India Citibank employee 'steals millions of dollars'
A Citibank employee in India has been accused of defrauding wealthy individual and corporate clients of millions of dollars.
The alleged fraud was discovered earlier this month in a branch of the global bank in Gurgaon, a wealthy suburb of the Indian capital, Delhi.
The employee solicited investment in a fictitious scheme, promising high returns in a short time, the bank said.
Police say the wanted staff member has now gone missing.
Earlier he was suspended after a complaint was lodged by the bank with the police.'Fake investment scheme'
Citibank has refused to publicly put a figure on the alleged fraud but senior police officers told Indian newspapers that at least $20m (£12,951,188) was stolen.
According to the official police complaint filed by Citibank, which has been seen by the BBC, the suspicious transfer of funds at its branch in the wealthy Delhi suburb of Gurgaon, began in October 2009.

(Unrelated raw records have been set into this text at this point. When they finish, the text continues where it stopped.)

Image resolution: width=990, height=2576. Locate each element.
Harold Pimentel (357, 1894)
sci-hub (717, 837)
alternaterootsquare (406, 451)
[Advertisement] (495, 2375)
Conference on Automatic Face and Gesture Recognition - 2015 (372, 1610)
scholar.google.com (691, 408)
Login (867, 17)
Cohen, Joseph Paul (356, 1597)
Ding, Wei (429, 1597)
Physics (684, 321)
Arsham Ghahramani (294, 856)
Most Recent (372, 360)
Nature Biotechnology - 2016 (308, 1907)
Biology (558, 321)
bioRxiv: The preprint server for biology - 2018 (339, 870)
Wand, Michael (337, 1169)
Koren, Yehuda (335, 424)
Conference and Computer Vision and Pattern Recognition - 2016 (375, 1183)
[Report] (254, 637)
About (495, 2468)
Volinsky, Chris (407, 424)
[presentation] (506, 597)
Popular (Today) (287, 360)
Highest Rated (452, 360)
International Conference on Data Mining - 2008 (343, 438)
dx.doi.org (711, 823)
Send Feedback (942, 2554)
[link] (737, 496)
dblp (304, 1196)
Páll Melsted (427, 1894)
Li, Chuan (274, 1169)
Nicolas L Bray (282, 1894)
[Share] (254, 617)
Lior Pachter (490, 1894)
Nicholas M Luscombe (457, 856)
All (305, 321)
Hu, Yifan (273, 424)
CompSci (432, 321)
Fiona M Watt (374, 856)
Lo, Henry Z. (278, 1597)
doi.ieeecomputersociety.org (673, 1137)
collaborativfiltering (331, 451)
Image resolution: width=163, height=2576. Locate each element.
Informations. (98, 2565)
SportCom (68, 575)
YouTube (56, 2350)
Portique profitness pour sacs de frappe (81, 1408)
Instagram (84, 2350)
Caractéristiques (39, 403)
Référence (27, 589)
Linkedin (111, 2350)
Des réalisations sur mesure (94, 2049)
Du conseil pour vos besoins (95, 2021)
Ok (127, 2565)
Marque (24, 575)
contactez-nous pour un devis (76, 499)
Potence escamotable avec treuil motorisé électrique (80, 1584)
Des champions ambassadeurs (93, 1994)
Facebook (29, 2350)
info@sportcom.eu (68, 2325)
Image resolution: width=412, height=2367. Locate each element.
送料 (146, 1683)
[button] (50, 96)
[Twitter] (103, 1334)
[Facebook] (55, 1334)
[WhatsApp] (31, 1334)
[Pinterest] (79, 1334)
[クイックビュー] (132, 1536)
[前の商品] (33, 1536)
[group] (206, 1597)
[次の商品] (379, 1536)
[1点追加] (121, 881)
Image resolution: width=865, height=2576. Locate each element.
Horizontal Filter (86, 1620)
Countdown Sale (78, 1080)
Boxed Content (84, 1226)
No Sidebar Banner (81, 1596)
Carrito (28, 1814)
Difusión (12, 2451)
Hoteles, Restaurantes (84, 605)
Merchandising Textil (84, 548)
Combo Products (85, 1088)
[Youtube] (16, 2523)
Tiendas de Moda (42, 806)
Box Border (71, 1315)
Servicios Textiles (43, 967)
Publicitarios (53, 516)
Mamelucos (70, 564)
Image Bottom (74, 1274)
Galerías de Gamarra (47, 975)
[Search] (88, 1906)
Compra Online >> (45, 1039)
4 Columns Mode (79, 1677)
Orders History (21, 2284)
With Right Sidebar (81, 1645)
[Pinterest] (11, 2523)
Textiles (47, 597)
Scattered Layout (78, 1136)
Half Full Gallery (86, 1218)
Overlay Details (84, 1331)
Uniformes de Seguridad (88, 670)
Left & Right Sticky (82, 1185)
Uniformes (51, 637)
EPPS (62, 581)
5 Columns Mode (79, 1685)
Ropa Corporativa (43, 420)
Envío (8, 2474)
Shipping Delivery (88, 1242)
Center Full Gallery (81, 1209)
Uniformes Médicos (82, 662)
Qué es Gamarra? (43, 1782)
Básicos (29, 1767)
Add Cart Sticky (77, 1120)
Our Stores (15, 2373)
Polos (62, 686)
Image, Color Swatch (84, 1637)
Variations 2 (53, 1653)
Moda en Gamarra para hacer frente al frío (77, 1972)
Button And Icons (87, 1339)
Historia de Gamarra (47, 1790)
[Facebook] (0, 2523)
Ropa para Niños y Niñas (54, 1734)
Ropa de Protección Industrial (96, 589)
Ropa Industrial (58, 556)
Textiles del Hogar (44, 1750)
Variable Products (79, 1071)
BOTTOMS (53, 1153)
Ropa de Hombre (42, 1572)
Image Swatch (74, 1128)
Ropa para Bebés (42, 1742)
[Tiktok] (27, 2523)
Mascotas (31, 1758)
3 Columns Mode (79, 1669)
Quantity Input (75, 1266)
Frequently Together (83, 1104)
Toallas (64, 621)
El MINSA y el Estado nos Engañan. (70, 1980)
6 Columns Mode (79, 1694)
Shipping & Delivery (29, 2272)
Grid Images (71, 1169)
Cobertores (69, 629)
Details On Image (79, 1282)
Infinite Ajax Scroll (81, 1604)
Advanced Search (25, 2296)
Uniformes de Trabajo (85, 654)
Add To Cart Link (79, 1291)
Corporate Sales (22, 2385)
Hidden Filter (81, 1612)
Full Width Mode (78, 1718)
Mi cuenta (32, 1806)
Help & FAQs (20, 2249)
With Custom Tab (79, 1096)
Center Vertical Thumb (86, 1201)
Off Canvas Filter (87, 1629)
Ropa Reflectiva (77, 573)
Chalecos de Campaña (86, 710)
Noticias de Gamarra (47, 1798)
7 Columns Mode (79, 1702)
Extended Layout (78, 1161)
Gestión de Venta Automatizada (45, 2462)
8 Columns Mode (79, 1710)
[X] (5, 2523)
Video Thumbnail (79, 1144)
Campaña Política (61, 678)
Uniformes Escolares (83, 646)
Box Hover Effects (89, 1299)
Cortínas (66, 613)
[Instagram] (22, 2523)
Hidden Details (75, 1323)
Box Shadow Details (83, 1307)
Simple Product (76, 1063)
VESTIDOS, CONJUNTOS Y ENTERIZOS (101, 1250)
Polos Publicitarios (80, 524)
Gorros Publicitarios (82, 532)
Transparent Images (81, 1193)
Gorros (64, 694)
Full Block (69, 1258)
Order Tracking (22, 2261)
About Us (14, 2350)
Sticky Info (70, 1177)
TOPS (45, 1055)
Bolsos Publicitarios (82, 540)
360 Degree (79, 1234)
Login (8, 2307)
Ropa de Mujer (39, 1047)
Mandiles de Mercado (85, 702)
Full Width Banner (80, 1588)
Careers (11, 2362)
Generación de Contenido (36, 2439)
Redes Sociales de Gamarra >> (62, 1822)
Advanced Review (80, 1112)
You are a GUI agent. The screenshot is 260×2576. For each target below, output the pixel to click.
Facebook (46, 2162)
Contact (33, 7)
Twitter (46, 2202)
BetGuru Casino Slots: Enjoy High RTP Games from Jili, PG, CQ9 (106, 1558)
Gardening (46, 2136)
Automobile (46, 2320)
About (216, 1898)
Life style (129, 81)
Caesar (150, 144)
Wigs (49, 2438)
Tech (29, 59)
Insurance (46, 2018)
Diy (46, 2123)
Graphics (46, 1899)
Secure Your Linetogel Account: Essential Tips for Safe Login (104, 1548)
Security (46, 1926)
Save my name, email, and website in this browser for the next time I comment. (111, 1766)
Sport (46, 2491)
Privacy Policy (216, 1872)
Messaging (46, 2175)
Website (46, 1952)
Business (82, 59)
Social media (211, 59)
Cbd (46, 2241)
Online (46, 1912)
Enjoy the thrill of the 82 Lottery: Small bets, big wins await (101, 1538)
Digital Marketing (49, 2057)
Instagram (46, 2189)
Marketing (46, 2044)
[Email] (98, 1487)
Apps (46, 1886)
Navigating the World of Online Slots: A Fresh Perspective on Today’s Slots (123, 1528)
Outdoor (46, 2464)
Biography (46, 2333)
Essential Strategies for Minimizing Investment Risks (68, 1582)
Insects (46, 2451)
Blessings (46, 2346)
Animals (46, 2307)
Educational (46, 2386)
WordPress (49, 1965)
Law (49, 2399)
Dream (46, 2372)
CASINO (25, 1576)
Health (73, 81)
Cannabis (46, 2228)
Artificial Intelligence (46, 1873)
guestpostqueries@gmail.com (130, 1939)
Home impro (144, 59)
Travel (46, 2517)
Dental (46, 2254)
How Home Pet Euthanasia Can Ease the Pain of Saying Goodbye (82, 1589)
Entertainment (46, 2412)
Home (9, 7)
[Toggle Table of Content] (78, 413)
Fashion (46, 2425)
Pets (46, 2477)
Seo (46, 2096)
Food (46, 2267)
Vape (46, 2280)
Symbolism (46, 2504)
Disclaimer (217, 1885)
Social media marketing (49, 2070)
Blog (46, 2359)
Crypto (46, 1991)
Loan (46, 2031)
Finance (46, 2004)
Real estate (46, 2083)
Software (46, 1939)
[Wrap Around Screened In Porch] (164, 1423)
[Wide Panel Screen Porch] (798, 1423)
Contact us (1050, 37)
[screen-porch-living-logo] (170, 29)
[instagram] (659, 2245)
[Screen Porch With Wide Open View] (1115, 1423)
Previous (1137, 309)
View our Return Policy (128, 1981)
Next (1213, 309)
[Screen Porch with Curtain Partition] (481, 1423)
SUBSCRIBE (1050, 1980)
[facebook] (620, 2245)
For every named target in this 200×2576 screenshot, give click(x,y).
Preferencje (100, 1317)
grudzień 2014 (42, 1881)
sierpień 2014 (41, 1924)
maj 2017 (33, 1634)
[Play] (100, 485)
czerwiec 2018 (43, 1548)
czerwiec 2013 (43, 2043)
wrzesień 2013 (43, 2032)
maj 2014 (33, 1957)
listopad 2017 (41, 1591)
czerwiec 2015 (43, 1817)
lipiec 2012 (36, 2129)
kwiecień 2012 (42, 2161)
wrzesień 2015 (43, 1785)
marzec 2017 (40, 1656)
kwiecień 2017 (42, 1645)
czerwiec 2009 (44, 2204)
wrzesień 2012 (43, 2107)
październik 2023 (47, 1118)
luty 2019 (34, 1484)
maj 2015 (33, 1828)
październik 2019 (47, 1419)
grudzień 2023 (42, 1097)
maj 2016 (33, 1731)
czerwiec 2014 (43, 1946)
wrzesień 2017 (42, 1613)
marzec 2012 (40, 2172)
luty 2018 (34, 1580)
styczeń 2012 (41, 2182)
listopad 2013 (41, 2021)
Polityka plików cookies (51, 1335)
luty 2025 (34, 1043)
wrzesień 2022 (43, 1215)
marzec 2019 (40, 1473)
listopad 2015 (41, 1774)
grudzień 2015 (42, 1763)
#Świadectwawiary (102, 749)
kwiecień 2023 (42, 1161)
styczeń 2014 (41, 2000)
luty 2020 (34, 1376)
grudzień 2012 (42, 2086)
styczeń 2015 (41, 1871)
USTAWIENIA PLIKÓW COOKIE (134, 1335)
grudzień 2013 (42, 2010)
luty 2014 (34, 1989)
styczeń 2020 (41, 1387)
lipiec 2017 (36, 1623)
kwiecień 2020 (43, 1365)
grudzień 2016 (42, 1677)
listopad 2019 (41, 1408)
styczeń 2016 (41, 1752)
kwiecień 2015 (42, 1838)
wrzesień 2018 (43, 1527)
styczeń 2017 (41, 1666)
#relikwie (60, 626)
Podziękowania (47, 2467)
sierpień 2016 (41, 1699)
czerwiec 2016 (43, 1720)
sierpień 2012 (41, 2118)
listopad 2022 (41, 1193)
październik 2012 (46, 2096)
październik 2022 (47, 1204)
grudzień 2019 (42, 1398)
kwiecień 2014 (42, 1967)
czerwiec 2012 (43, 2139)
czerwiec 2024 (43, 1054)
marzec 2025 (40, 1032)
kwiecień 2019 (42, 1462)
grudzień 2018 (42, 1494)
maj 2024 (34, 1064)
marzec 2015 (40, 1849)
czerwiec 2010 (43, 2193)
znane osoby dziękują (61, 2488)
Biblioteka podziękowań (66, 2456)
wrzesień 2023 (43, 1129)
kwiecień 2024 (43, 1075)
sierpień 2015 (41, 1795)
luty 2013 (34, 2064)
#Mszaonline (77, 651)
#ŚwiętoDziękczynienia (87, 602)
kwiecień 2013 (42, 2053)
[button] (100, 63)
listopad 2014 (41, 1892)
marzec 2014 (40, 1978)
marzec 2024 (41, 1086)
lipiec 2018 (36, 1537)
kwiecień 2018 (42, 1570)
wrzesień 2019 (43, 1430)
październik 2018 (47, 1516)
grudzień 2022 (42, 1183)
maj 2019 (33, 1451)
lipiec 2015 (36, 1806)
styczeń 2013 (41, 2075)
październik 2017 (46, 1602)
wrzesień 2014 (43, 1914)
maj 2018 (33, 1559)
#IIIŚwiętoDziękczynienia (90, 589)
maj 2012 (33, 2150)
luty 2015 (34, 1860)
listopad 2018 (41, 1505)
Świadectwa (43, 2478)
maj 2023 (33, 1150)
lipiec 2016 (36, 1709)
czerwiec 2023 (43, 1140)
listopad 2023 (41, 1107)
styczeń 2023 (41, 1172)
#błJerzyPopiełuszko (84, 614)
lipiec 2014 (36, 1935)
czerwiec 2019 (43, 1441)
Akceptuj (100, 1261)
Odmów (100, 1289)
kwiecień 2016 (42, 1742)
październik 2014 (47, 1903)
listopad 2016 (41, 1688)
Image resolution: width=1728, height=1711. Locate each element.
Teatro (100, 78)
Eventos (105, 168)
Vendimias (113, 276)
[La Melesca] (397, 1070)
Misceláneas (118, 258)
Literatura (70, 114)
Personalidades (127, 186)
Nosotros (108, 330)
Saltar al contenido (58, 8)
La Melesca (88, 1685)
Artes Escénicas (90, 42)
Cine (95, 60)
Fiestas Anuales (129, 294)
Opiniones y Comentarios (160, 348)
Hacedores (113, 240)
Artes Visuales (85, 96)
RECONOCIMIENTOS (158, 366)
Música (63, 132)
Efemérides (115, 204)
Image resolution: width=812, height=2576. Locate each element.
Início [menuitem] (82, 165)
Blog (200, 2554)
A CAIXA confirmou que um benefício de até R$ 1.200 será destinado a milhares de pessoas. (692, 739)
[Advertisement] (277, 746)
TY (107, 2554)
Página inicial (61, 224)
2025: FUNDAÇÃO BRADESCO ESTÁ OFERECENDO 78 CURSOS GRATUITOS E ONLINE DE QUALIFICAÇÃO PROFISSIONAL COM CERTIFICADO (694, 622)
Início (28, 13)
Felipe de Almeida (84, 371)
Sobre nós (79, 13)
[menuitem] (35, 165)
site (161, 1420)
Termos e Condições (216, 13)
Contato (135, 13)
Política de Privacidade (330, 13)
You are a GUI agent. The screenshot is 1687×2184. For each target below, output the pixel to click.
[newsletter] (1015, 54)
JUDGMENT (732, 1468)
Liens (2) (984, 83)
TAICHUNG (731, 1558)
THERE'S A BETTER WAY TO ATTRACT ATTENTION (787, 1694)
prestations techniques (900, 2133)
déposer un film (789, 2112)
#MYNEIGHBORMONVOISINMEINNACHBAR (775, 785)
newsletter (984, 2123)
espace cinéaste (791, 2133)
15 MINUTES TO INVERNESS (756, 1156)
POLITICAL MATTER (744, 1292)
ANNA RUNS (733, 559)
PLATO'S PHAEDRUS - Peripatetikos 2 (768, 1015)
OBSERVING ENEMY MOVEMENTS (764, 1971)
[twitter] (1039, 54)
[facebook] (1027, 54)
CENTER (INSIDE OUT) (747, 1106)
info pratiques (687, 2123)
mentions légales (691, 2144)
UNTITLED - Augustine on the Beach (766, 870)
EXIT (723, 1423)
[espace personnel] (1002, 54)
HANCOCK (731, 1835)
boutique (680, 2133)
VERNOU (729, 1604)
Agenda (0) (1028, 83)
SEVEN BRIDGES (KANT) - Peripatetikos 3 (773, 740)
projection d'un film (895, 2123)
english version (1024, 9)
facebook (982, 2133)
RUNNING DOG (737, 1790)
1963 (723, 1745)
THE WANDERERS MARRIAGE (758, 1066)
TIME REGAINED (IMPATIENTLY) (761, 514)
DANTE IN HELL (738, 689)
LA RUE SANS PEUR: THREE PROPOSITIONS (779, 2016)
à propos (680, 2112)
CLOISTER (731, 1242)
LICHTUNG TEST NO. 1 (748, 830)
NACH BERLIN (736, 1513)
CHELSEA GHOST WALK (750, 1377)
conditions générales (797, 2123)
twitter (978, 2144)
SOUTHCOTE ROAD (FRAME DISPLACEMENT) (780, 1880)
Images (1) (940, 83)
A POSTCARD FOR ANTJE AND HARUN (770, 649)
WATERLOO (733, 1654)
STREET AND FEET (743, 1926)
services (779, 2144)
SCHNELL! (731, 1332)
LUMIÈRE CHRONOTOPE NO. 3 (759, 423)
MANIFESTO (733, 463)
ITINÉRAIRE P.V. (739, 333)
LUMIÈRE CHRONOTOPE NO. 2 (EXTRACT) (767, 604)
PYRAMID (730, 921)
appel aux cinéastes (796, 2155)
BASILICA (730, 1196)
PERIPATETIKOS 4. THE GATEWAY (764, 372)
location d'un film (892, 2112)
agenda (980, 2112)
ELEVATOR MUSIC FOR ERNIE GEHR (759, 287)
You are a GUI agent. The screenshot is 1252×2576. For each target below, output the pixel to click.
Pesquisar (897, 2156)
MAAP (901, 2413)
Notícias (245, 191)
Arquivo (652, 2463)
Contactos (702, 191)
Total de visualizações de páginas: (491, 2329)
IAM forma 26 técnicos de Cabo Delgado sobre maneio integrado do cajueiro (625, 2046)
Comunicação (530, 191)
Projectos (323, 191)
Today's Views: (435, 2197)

The US bank, which has a large presence in India, accused the missing employee of forging documents and persuading a number of clients to put money into a fake investment scheme.
But instead of making his clients a fortune as promised, the bank claims he channelled the money into accounts allegedly controlled by three of his relatives.
The police are now looking for the man, who they say has absconded.
Meanwhile Finance Minister Pranab Mukherjee dismissed fears that the alleged fraud was caused by any systemic weakness in Indian banking, describing it simply as an "individual misdemeanour".
"We recently initiated an investigation into a certain set of suspicious transactions based on documents forged by an employee involving a few accounts in our Gurgaon branch," Citibank said in a statement.
"We immediately reported the matter to all the relevant law enforcement authorities.
"We are providing full assistance to the authorities in their investigations. This issue does not impact other accounts, transactions or customers of the bank," the statement added.
A senior police officer investigating the case said that 18 accounts had been frozen in relation to the fraud.